Vicky Kalogeiton

Vicky Kalogeiton

Professor
École polytechnique (IP Paris)

Research topics

Computer Vision
 • 
Multimodal AI
 • 
Generative AI
 • 
Deep Learning

Biography

Vicky Kalogeiton is a Professor in AI at the Computer Science Laboratory (LIX) of École polytechnique, where she leads the VISTA team. She is an ELLIS member attached to the Paris Unit, a contributing researcher at Archimedes, and a Hi! PARIS Fellow and a member of its scientific committee.

Her research focuses on multimodal generative AI, with a particular interest in efficiency, structured and multiple outputs, and medical applications. She develops generalizable methods that can be applied across domains and publishes in leading computer vision conferences and journals, including CVPR, ICCV, ECCV, T-PAMI, and IJCV. Before joining École polytechnique, she was a research fellow at the Visual Geometry Group at the University of Oxford.
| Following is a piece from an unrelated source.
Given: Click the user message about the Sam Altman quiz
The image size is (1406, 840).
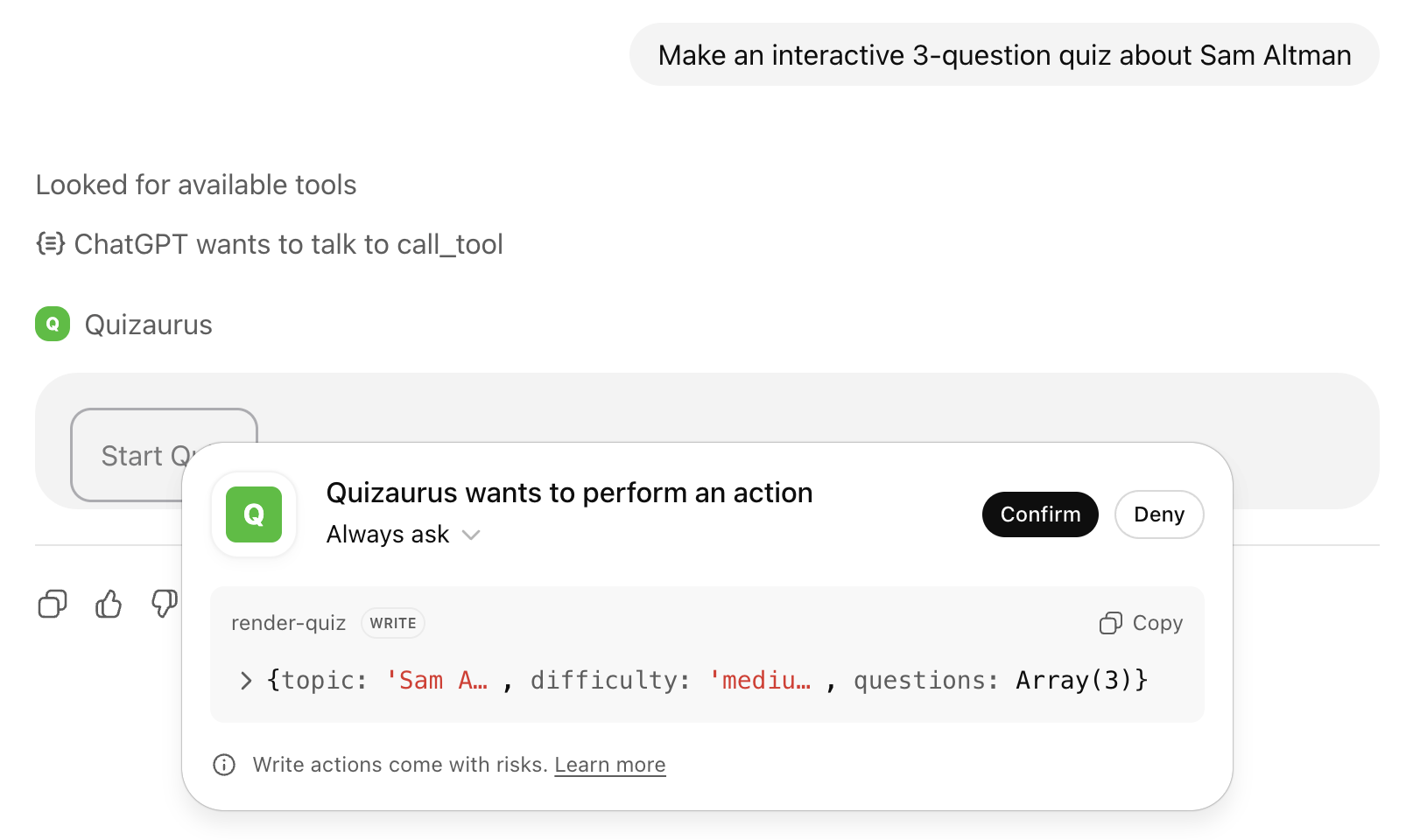Looking at the screenshot, I should 1003,54.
She completed her PhD at the University of Edinburgh and INRIA Grenoble, under the supervision of Vittorio Ferrari and Cordelia Schmid.

Her Hi! PARIS fellowship project focuses on developing more flexible and robust AI models for Earth Observation data.
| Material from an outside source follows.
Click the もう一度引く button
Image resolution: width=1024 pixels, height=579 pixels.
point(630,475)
It aims to build a multimodal geospatial foundation model capable of working with diverse data sources, including satellite imagery, radar time series, LiDAR point clouds, hyperspectral images, very high-resolution photographs, and historical maps. The goal is to better address specialized environmental and geospatial challenges that current models often fail to capture, such as biomass estimation, land cover mapping, crop analysis, archaeological site detection, and historical image interpretation.

By combining self-supervised learning, multimodal representation learning, and model distillation, the project seeks to make geospatial AI more adaptable, efficient, and accessible for real-world applications.